### WHAT TO PRODUCE
Rewrite the rows below as a Markdown table with the columns Number and Row line, one line per table row, numbering the lines in order and skipping blank lines.

##### DATASET ENTRIES

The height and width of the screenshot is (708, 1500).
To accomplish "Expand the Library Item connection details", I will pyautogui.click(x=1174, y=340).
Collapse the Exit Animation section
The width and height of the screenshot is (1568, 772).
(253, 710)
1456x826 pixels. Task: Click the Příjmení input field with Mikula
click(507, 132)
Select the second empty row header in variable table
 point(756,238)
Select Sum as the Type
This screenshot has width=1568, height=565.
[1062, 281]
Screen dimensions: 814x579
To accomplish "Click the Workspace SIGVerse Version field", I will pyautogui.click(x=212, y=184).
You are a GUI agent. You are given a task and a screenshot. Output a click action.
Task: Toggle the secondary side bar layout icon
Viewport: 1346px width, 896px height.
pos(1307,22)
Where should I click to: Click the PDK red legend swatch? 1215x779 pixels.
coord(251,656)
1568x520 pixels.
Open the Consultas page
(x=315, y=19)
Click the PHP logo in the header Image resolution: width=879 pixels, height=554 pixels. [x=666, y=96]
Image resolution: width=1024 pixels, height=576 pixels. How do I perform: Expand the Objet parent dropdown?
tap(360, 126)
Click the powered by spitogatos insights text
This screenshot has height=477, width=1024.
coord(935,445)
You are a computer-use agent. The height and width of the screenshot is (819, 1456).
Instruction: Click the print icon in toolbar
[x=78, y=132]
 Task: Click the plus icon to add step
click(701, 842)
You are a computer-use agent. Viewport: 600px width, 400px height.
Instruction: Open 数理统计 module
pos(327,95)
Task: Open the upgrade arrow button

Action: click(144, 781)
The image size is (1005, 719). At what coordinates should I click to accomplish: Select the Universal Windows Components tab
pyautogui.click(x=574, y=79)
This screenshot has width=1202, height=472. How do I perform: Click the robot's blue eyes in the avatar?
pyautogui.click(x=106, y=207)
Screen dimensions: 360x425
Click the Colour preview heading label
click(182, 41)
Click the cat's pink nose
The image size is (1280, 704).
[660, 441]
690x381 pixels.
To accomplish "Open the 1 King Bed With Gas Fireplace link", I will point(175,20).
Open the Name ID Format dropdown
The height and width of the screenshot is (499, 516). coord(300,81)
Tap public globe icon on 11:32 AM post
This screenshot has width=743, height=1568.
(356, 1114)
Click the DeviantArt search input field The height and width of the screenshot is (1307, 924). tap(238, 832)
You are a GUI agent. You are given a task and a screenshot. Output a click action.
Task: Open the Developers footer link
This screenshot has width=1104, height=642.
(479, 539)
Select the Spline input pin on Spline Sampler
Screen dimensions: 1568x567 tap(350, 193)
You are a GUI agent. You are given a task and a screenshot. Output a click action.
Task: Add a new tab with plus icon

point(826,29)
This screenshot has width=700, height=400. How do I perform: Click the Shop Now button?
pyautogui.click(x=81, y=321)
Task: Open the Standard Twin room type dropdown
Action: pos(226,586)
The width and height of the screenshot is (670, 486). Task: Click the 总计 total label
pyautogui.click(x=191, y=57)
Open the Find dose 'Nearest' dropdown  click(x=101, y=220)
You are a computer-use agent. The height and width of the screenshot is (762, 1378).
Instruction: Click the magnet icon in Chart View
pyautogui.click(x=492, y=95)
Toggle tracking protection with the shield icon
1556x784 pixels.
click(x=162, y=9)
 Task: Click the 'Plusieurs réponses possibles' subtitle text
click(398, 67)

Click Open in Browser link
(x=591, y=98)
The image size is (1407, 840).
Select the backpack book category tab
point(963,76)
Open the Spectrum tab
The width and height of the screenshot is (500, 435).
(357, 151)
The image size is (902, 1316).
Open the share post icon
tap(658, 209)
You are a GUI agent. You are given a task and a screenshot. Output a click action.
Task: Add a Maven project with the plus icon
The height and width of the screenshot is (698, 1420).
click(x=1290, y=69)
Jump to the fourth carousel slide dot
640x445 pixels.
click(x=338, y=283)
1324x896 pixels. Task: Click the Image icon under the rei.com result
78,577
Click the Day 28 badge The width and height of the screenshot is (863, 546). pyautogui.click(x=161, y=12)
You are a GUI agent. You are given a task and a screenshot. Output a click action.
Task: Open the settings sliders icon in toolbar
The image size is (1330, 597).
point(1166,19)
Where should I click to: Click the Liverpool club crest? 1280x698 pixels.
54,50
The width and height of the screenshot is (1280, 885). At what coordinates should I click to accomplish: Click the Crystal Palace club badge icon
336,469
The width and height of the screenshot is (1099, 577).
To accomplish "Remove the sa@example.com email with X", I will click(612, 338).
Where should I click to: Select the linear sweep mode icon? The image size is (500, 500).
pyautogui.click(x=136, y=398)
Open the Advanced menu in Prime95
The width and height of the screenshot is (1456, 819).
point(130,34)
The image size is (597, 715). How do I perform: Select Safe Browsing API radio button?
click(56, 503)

##########

### COMPLETE OUTPUT
| Number | Row line |
|---|---|
| 1 | The height and width of the screenshot is (708, 1500). |
| 2 | To accomplish "Expand the Library Item connection details", I will pyautogui.click(x=1174, y=340). |
| 3 | Collapse the Exit Animation section |
| 4 | The width and height of the screenshot is (1568, 772). |
| 5 | (253, 710) |
| 6 | 1456x826 pixels. Task: Click the Příjmení input field with Mikula |
| 7 | click(507, 132) |
| 8 | Select the second empty row header in variable table |
| 9 |  point(756,238) |
| 10 | Select Sum as the Type |
| 11 | This screenshot has width=1568, height=565. |
| 12 | [1062, 281] |
| 13 | Screen dimensions: 814x579 |
| 14 | To accomplish "Click the Workspace SIGVerse Version field", I will pyautogui.click(x=212, y=184). |
| 15 | You are a GUI agent. You are given a task and a screenshot. Output a click action. |
| 16 | Task: Toggle the secondary side bar layout icon |
| 17 | Viewport: 1346px width, 896px height. |
| 18 | pos(1307,22) |
| 19 | Where should I click to: Click the PDK red legend swatch? 1215x779 pixels. |
| 20 | coord(251,656) |
| 21 | 1568x520 pixels. |
| 22 | Open the Consultas page |
| 23 | (x=315, y=19) |
| 24 | Click the PHP logo in the header Image resolution: width=879 pixels, height=554 pixels. [x=666, y=96] |
| 25 | Image resolution: width=1024 pixels, height=576 pixels. How do I perform: Expand the Objet parent dropdown? |
| 26 | tap(360, 126) |
| 27 | Click the powered by spitogatos insights text |
| 28 | This screenshot has height=477, width=1024. |
| 29 | coord(935,445) |
| 30 | You are a computer-use agent. The height and width of the screenshot is (819, 1456). |
| 31 | Instruction: Click the print icon in toolbar |
| 32 | [x=78, y=132] |
| 33 |  Task: Click the plus icon to add step |
| 34 | click(701, 842) |
| 35 | You are a computer-use agent. Viewport: 600px width, 400px height. |
| 36 | Instruction: Open 数理统计 module |
| 37 | pos(327,95) |
| 38 | Task: Open the upgrade arrow button |
| 39 | Action: click(144, 781) |
| 40 | The image size is (1005, 719). At what coordinates should I click to accomplish: Select the Universal Windows Components tab |
| 41 | pyautogui.click(x=574, y=79) |
| 42 | This screenshot has width=1202, height=472. How do I perform: Click the robot's blue eyes in the avatar? |
| 43 | pyautogui.click(x=106, y=207) |
| 44 | Screen dimensions: 360x425 |
| 45 | Click the Colour preview heading label |
| 46 | click(182, 41) |
| 47 | Click the cat's pink nose |
| 48 | The image size is (1280, 704). |
| 49 | [660, 441] |
| 50 | 690x381 pixels. |
| 51 | To accomplish "Open the 1 King Bed With Gas Fireplace link", I will point(175,20). |
| 52 | Open the Name ID Format dropdown |
| 53 | The height and width of the screenshot is (499, 516). coord(300,81) |
| 54 | Tap public globe icon on 11:32 AM post |
| 55 | This screenshot has width=743, height=1568. |
| 56 | (356, 1114) |
| 57 | Click the DeviantArt search input field The height and width of the screenshot is (1307, 924). tap(238, 832) |
| 58 | You are a GUI agent. You are given a task and a screenshot. Output a click action. |
| 59 | Task: Open the Developers footer link |
| 60 | This screenshot has width=1104, height=642. |
| 61 | (479, 539) |
| 62 | Select the Spline input pin on Spline Sampler |
| 63 | Screen dimensions: 1568x567 tap(350, 193) |
| 64 | You are a GUI agent. You are given a task and a screenshot. Output a click action. |
| 65 | Task: Add a new tab with plus icon |
| 66 | point(826,29) |
| 67 | This screenshot has width=700, height=400. How do I perform: Click the Shop Now button? |
| 68 | pyautogui.click(x=81, y=321) |
| 69 | Task: Open the Standard Twin room type dropdown |
| 70 | Action: pos(226,586) |
| 71 | The width and height of the screenshot is (670, 486). Task: Click the 总计 total label |
| 72 | pyautogui.click(x=191, y=57) |
| 73 | Open the Find dose 'Nearest' dropdown  click(x=101, y=220) |
| 74 | You are a computer-use agent. The height and width of the screenshot is (762, 1378). |
| 75 | Instruction: Click the magnet icon in Chart View |
| 76 | pyautogui.click(x=492, y=95) |
| 77 | Toggle tracking protection with the shield icon |
| 78 | 1556x784 pixels. |
| 79 | click(x=162, y=9) |
| 80 |  Task: Click the 'Plusieurs réponses possibles' subtitle text |
| 81 | click(398, 67) |
| 82 | Click Open in Browser link |
| 83 | (x=591, y=98) |
| 84 | The image size is (1407, 840). |
| 85 | Select the backpack book category tab |
| 86 | point(963,76) |
| 87 | Open the Spectrum tab |
| 88 | The width and height of the screenshot is (500, 435). |
| 89 | (357, 151) |
| 90 | The image size is (902, 1316). |
| 91 | Open the share post icon |
| 92 | tap(658, 209) |
| 93 | You are a GUI agent. You are given a task and a screenshot. Output a click action. |
| 94 | Task: Add a Maven project with the plus icon |
| 95 | The height and width of the screenshot is (698, 1420). |
| 96 | click(x=1290, y=69) |
| 97 | Jump to the fourth carousel slide dot |
| 98 | 640x445 pixels. |
| 99 | click(x=338, y=283) |
| 100 | 1324x896 pixels. Task: Click the Image icon under the rei.com result |
| 101 | 78,577 |
| 102 | Click the Day 28 badge The width and height of the screenshot is (863, 546). pyautogui.click(x=161, y=12) |
| 103 | You are a GUI agent. You are given a task and a screenshot. Output a click action. |
| 104 | Task: Open the settings sliders icon in toolbar |
| 105 | The image size is (1330, 597). |
| 106 | point(1166,19) |
| 107 | Where should I click to: Click the Liverpool club crest? 1280x698 pixels. |
| 108 | 54,50 |
| 109 | The width and height of the screenshot is (1280, 885). At what coordinates should I click to accomplish: Click the Crystal Palace club badge icon |
| 110 | 336,469 |
| 111 | The width and height of the screenshot is (1099, 577). |
| 112 | To accomplish "Remove the sa@example.com email with X", I will click(612, 338). |
| 113 | Where should I click to: Select the linear sweep mode icon? The image size is (500, 500). |
| 114 | pyautogui.click(x=136, y=398) |
| 115 | Open the Advanced menu in Prime95 |
| 116 | The width and height of the screenshot is (1456, 819). |
| 117 | point(130,34) |
| 118 | The image size is (597, 715). How do I perform: Select Safe Browsing API radio button? |
| 119 | click(56, 503) |